_What to work on_: Render the records from the line that contains "Click the HHI line marker for 2022" through the line that contains "coord(1243,277)", both ends included, as a numbered list with blank lines dropped. Leave the pictures out of the answer.

(Stored dataset items)

** start **

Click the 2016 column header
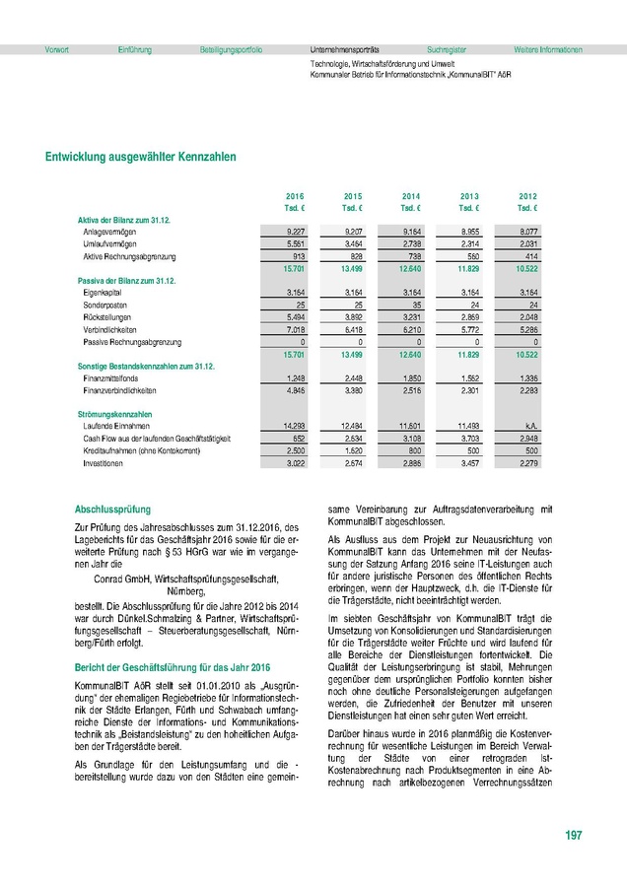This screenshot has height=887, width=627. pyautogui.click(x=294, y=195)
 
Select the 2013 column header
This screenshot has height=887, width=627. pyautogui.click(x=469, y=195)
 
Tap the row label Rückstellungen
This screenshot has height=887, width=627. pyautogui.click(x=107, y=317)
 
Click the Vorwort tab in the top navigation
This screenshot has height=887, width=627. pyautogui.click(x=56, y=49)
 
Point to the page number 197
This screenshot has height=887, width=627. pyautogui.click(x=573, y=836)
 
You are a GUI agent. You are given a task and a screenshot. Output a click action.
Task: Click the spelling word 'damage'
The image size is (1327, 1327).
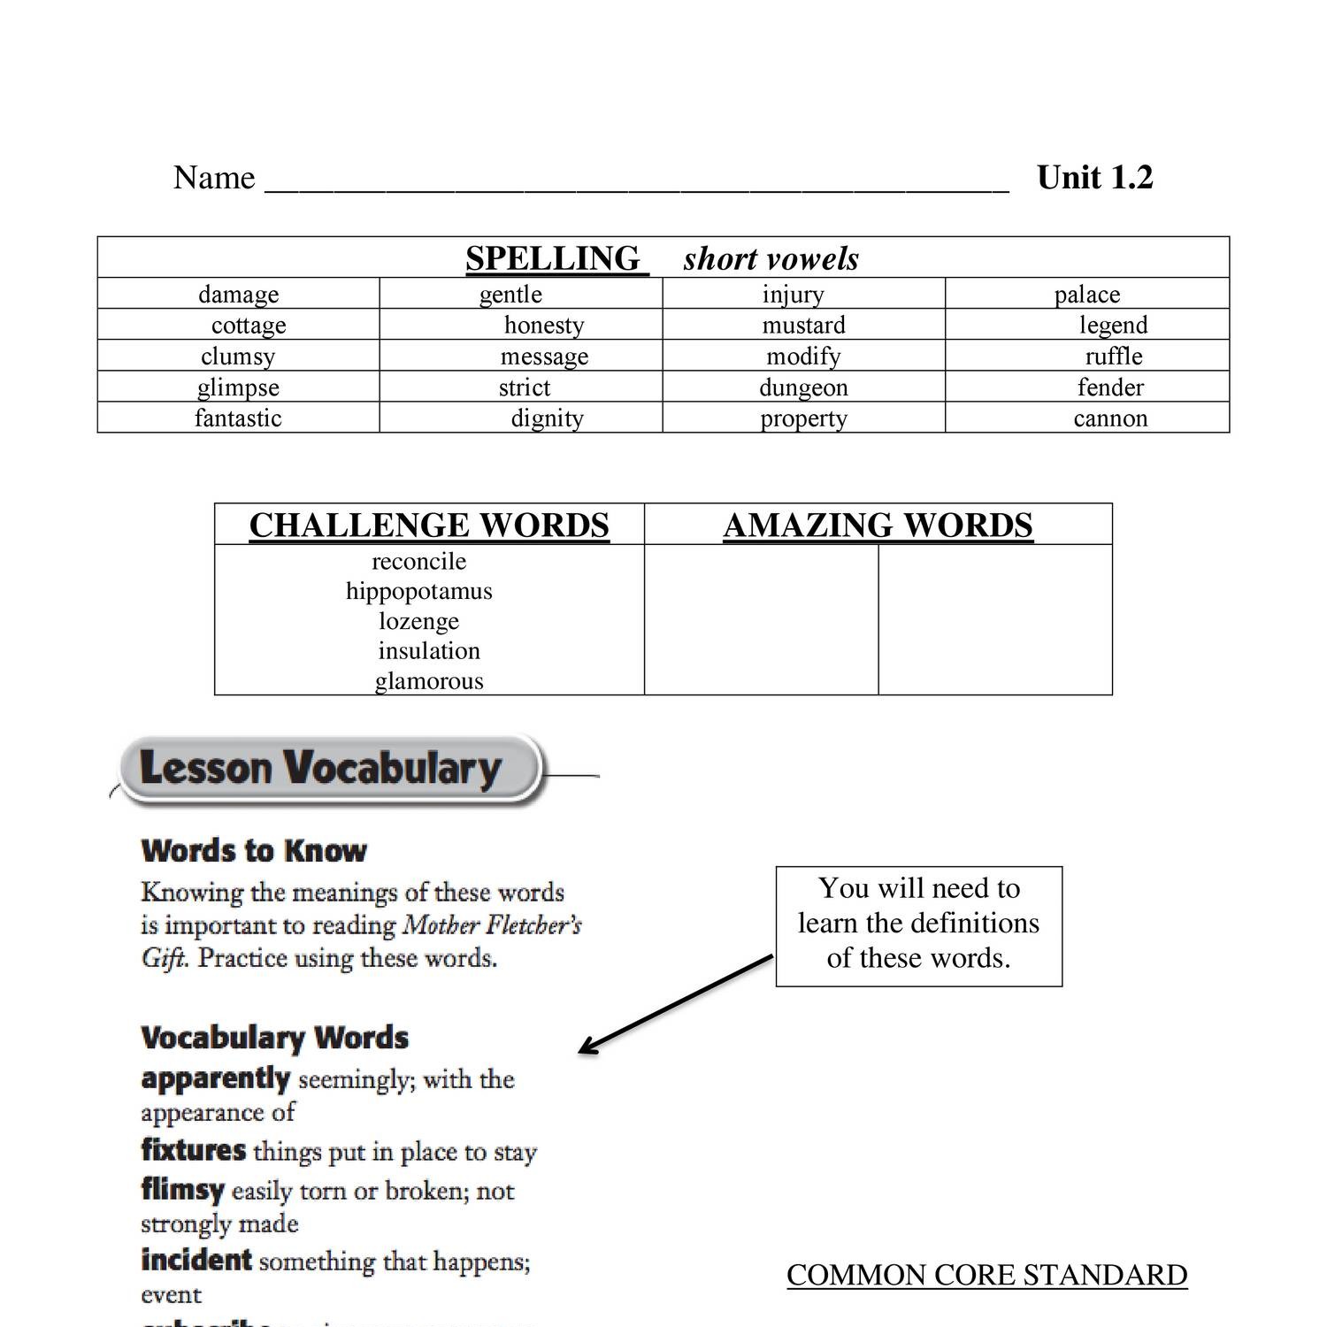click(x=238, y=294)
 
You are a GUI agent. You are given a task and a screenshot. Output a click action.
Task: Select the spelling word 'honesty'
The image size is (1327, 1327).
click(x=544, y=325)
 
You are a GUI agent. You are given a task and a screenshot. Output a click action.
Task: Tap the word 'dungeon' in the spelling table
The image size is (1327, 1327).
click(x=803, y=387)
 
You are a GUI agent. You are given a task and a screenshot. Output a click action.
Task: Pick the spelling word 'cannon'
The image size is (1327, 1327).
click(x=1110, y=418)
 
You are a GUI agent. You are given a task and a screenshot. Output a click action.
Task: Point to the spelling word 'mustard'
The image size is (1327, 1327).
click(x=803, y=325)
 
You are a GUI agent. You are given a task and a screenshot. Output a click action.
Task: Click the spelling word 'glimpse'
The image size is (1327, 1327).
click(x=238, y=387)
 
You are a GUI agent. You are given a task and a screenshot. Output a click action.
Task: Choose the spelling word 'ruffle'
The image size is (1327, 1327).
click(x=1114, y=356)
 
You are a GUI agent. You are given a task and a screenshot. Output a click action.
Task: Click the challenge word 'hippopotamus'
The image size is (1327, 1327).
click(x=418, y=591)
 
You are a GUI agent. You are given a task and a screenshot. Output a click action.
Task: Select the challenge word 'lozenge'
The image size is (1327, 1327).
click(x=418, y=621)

** end **
** start **

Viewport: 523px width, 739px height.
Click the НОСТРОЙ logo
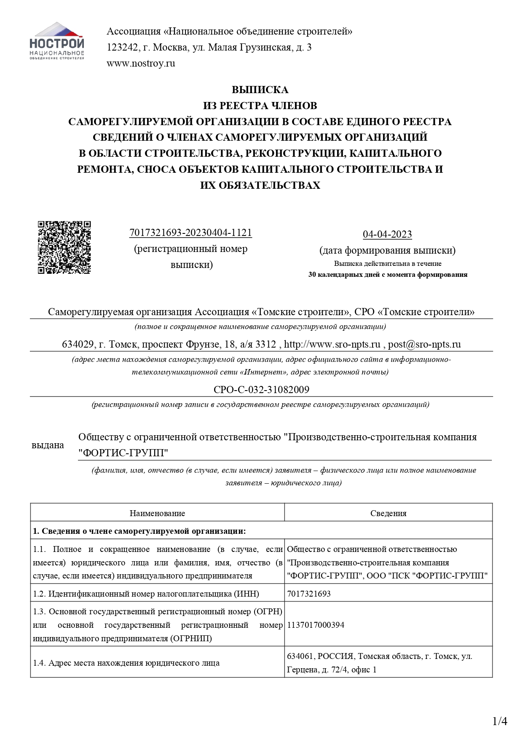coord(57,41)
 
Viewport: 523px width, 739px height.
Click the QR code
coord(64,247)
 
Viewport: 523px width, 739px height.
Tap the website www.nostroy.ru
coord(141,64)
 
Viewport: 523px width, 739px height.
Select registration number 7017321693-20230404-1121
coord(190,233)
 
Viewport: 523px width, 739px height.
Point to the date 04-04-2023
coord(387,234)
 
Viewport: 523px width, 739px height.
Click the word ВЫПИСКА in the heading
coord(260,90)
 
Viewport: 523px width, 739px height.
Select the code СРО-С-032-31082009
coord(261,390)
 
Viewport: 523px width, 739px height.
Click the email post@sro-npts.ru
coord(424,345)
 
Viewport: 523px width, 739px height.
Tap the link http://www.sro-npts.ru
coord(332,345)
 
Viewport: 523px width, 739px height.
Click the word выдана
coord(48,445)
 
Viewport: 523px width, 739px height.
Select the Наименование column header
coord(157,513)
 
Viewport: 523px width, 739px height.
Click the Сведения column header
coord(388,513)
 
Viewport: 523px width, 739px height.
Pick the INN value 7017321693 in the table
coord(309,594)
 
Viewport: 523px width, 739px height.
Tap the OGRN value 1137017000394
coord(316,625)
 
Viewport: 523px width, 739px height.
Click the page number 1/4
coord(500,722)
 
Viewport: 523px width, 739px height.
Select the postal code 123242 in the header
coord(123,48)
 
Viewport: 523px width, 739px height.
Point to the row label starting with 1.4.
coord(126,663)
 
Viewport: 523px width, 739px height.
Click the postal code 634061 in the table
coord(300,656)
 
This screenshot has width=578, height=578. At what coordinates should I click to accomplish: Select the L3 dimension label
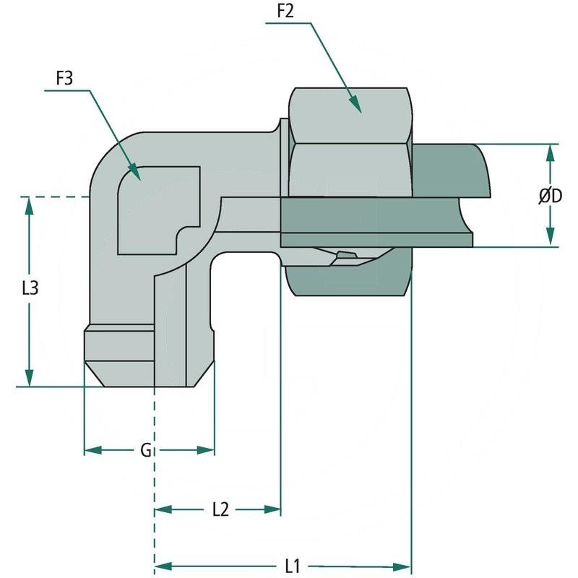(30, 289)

** end **
** start **

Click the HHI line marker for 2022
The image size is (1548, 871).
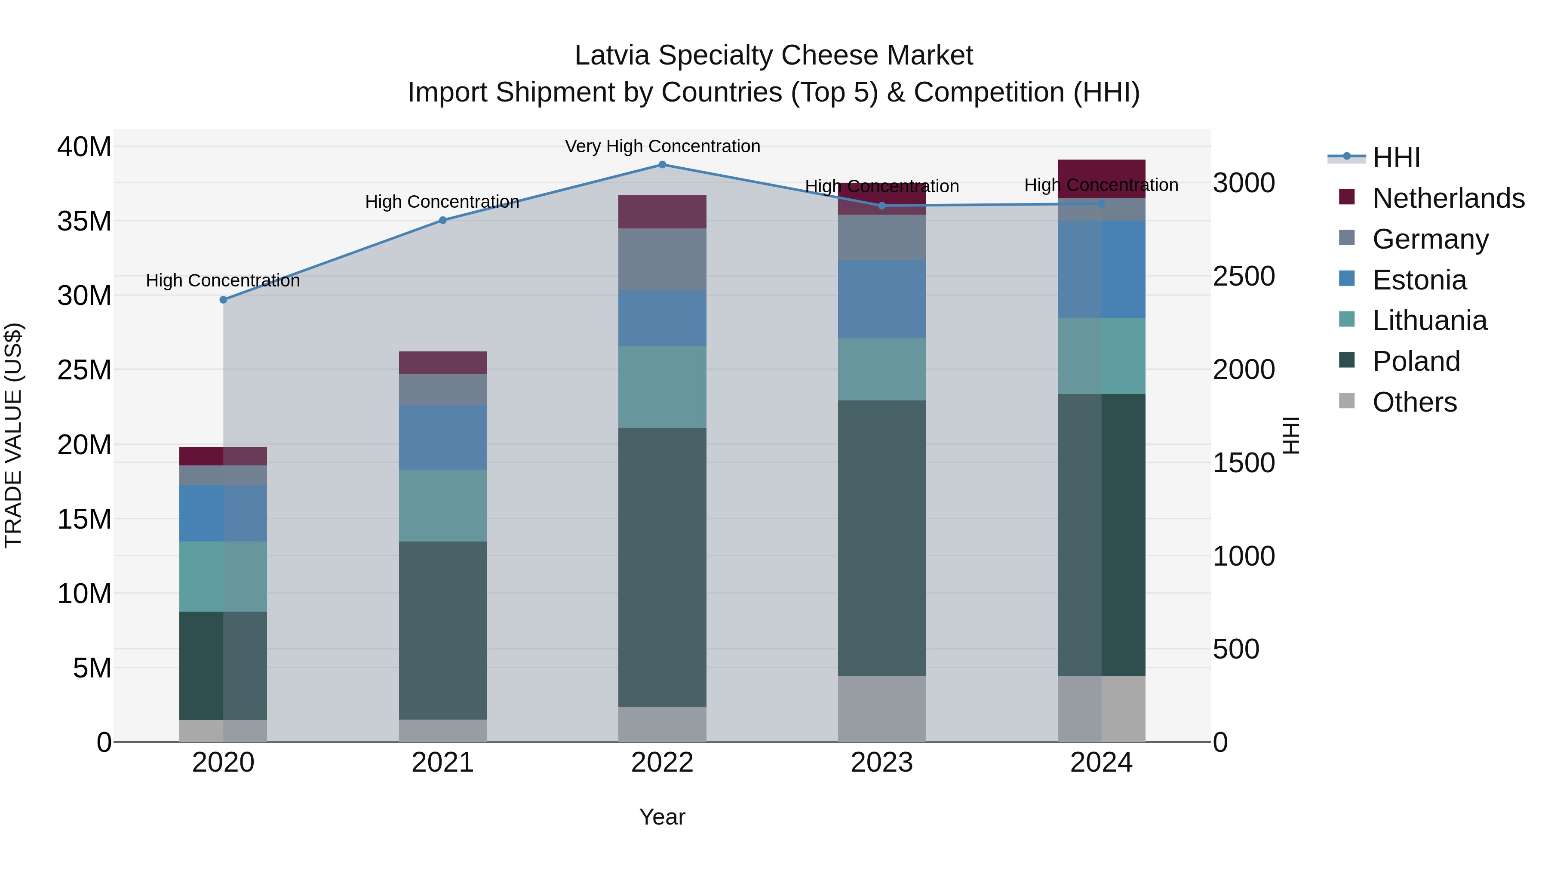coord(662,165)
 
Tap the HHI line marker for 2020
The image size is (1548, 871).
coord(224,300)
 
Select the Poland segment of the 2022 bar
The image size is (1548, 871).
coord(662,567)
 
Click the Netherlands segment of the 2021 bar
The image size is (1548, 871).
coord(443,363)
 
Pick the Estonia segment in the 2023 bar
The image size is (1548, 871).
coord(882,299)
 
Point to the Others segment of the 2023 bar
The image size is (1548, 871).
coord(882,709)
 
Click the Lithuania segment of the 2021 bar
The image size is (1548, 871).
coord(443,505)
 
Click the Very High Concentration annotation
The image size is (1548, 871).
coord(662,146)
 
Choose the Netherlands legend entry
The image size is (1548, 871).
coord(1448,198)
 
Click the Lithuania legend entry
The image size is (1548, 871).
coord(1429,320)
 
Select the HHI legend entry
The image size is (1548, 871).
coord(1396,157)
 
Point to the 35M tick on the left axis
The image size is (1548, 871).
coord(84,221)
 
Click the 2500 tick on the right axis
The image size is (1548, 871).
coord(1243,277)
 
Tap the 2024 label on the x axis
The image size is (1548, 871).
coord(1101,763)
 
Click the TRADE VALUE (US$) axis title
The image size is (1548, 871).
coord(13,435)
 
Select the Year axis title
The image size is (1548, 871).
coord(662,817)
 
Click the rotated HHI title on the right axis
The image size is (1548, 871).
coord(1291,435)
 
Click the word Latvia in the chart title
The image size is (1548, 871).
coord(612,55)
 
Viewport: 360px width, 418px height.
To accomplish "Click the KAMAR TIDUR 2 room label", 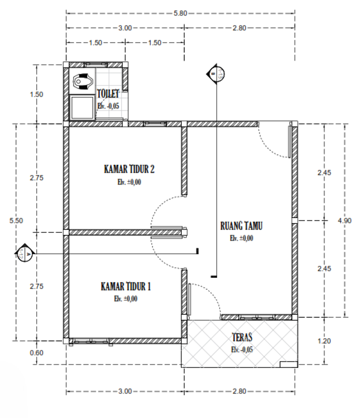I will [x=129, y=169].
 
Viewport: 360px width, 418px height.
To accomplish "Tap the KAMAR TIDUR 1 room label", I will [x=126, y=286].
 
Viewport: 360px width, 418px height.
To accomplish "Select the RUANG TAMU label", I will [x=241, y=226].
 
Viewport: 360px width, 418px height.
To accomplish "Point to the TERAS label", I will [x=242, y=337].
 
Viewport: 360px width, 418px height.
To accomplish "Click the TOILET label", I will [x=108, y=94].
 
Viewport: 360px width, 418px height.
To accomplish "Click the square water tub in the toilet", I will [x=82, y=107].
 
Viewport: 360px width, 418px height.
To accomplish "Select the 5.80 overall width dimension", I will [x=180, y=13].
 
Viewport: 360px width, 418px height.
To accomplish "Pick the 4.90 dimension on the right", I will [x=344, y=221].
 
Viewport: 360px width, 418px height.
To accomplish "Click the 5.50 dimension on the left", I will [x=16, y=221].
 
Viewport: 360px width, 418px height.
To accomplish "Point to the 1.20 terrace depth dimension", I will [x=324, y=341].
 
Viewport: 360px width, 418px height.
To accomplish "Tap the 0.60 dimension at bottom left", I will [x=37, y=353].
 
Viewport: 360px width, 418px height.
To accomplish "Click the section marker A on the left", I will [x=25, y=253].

** end **

_The output_:
1. Click the HHI line marker for 2022
2. The image size is (1548, 871).
3. coord(662,165)
4. Tap the HHI line marker for 2020
5. The image size is (1548, 871).
6. coord(224,300)
7. Select the Poland segment of the 2022 bar
8. The image size is (1548, 871).
9. coord(662,567)
10. Click the Netherlands segment of the 2021 bar
11. The image size is (1548, 871).
12. coord(443,363)
13. Pick the Estonia segment in the 2023 bar
14. The image size is (1548, 871).
15. coord(882,299)
16. Point to the Others segment of the 2023 bar
17. The image size is (1548, 871).
18. coord(882,709)
19. Click the Lithuania segment of the 2021 bar
20. The image size is (1548, 871).
21. coord(443,505)
22. Click the Very High Concentration annotation
23. The image size is (1548, 871).
24. coord(662,146)
25. Choose the Netherlands legend entry
26. The image size is (1548, 871).
27. coord(1448,198)
28. Click the Lithuania legend entry
29. The image size is (1548, 871).
30. coord(1429,320)
31. Select the HHI legend entry
32. The image size is (1548, 871).
33. coord(1396,157)
34. Point to the 35M tick on the left axis
35. The image size is (1548, 871).
36. coord(84,221)
37. Click the 2500 tick on the right axis
38. The image size is (1548, 871).
39. coord(1243,277)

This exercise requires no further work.